■ TASK MATERIAL
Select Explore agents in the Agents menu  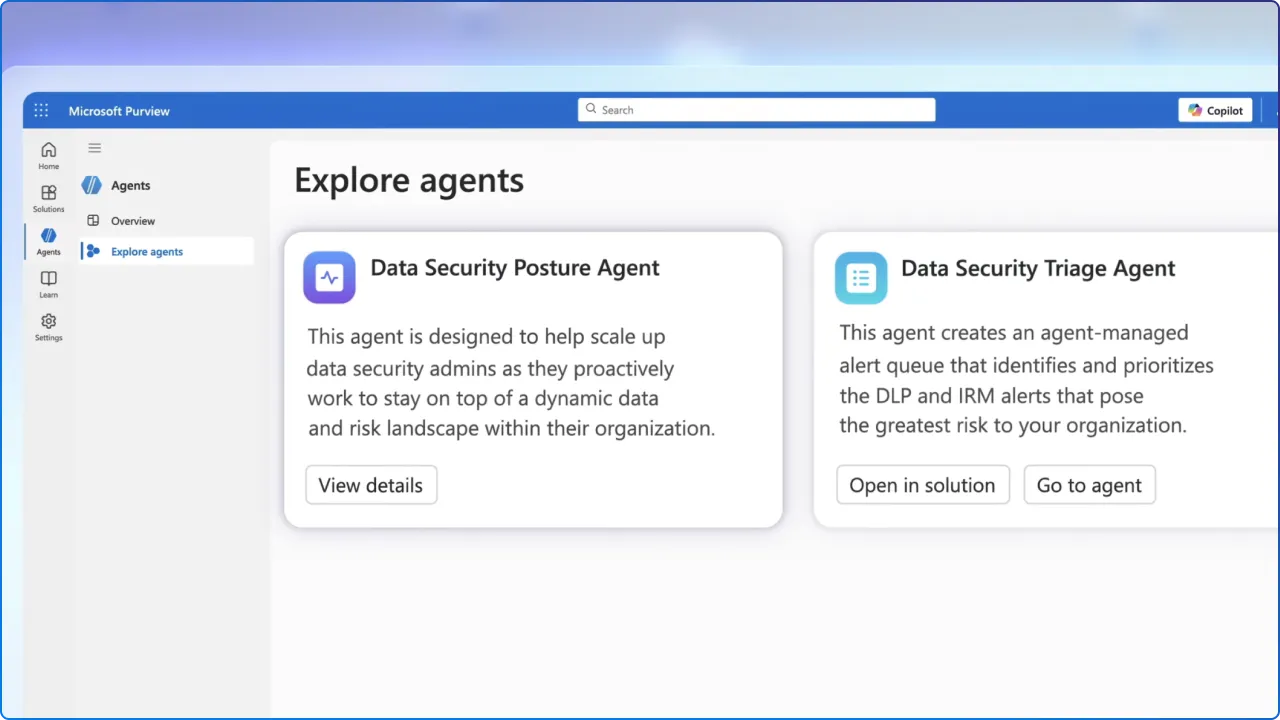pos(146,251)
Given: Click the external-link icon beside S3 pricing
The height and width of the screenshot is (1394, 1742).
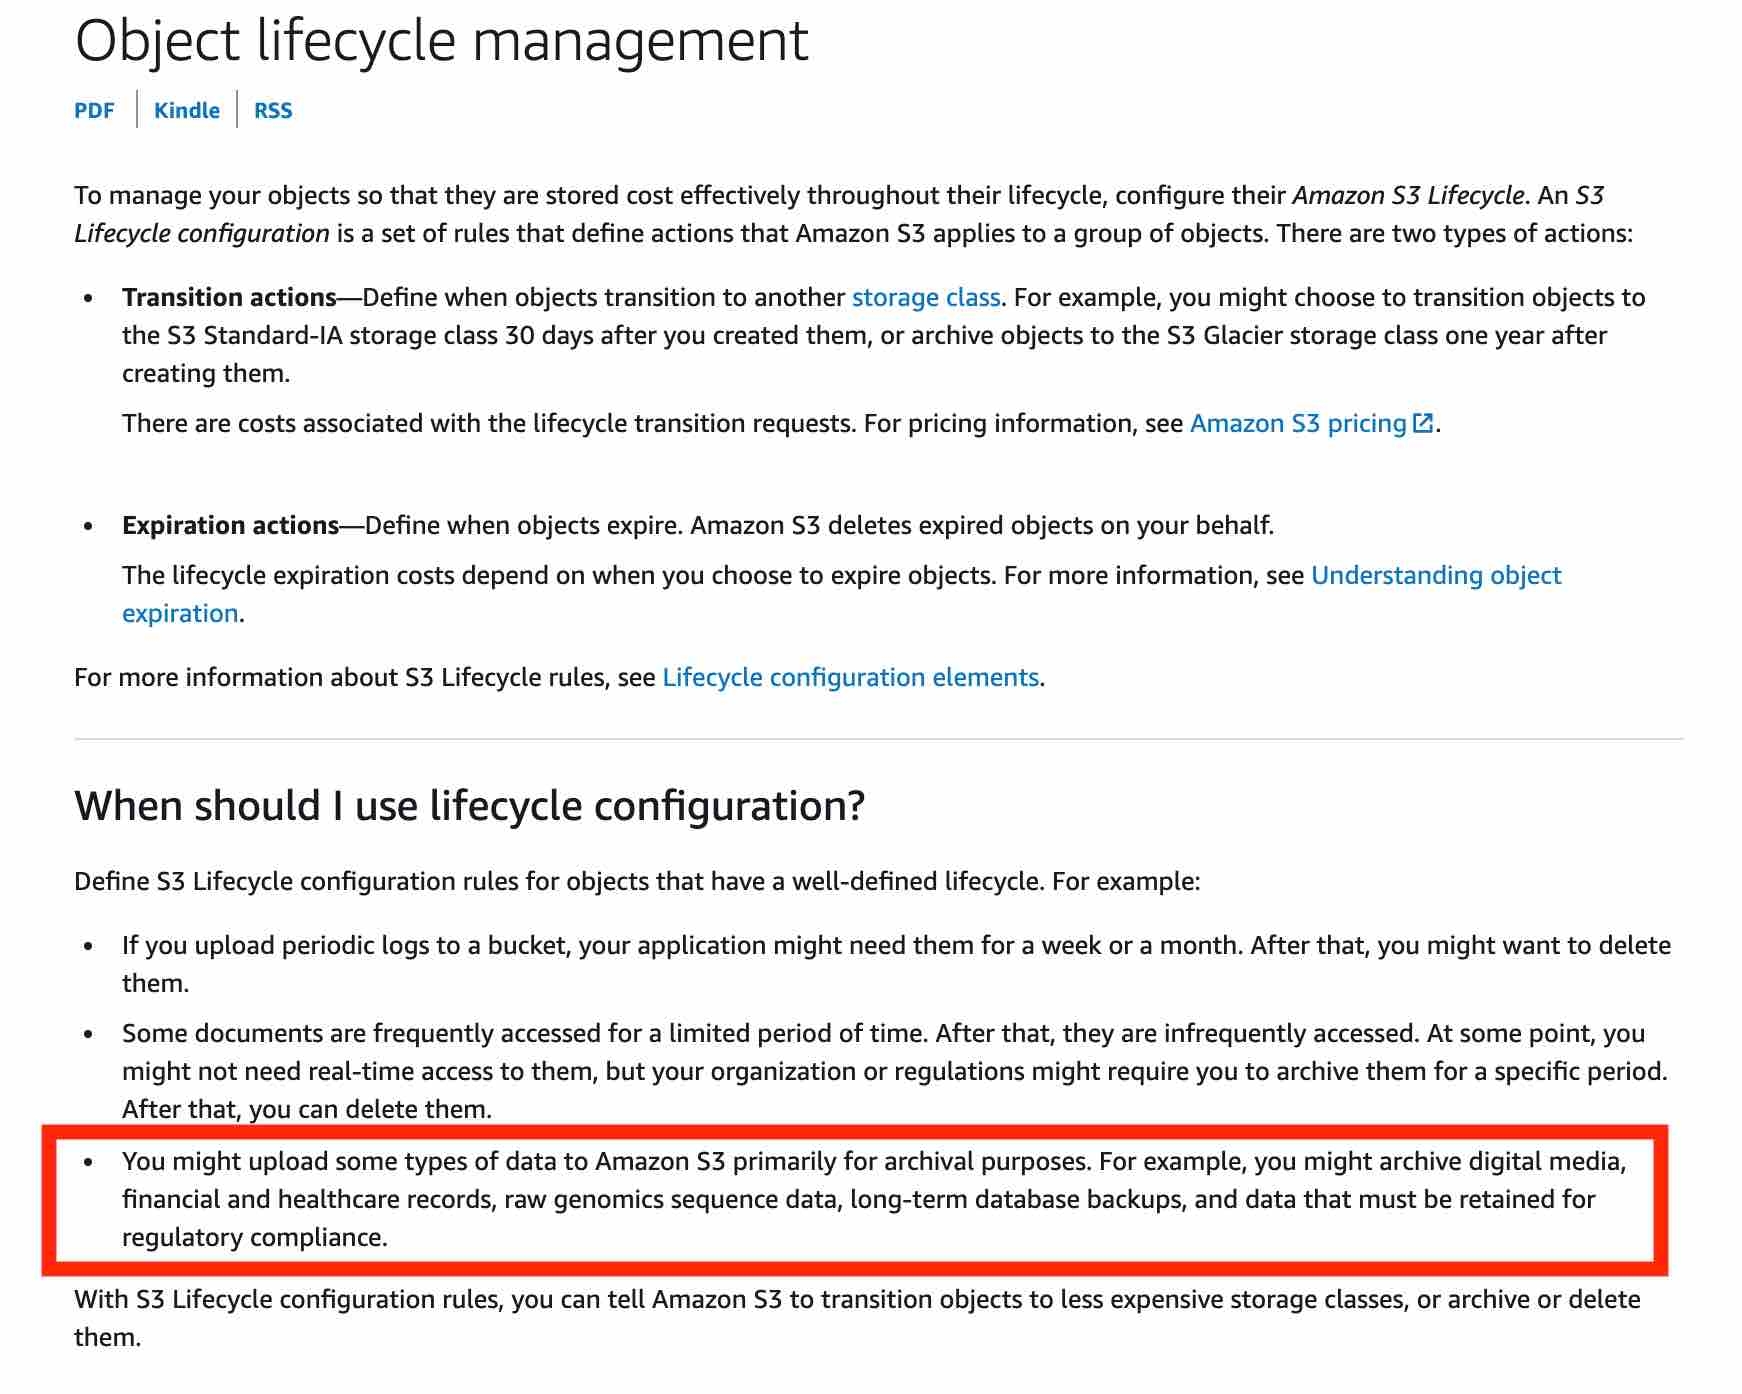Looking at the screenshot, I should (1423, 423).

...

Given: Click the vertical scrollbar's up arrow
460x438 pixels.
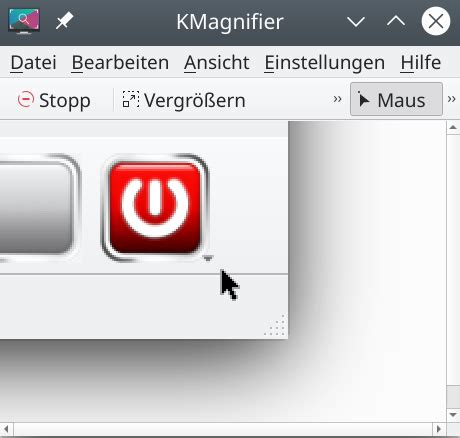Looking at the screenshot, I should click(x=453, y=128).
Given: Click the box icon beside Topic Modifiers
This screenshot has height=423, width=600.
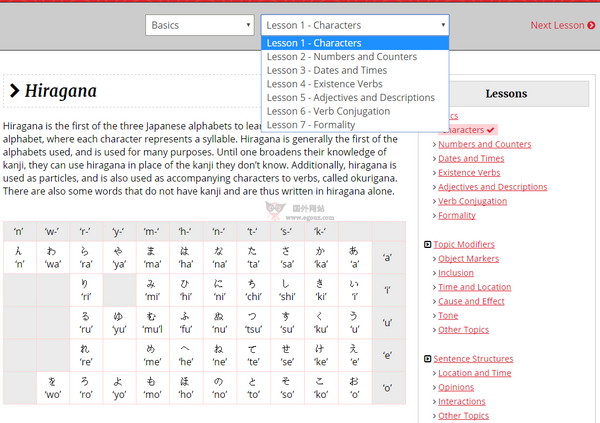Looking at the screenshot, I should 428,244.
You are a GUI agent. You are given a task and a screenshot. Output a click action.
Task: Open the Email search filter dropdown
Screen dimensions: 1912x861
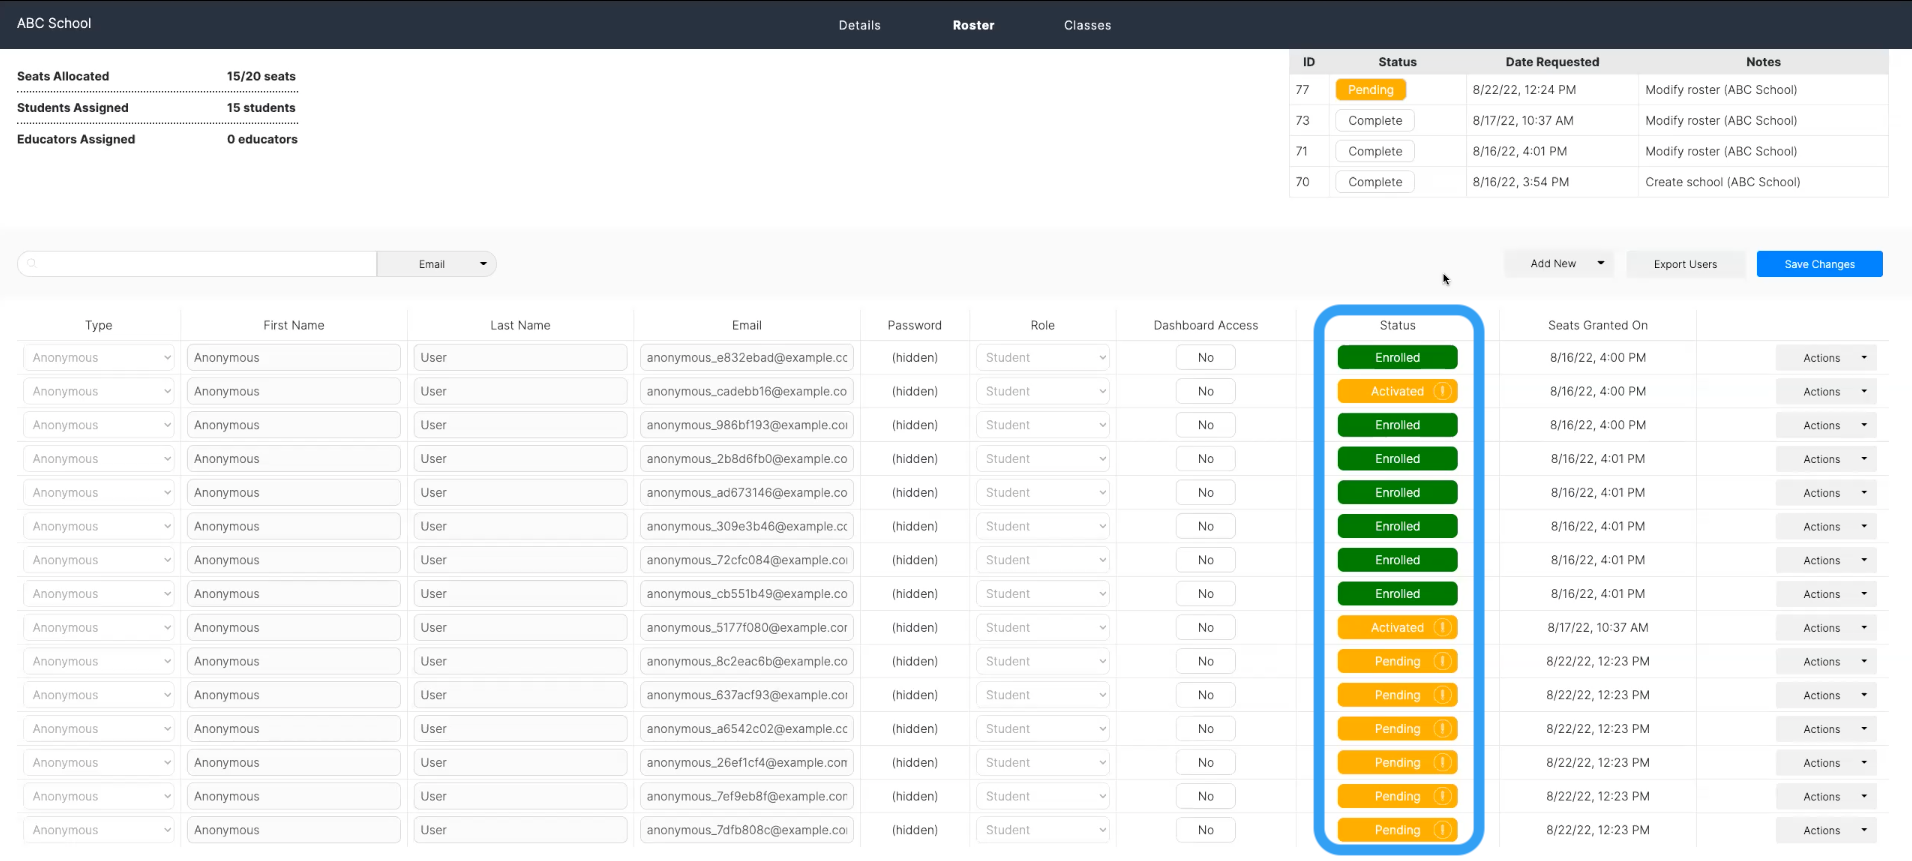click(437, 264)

■ WHAT THIS TASK INVOLVES
The number alone is wanted: how many lines of the records above include the string "icon".

■ TASK RESPONSE
2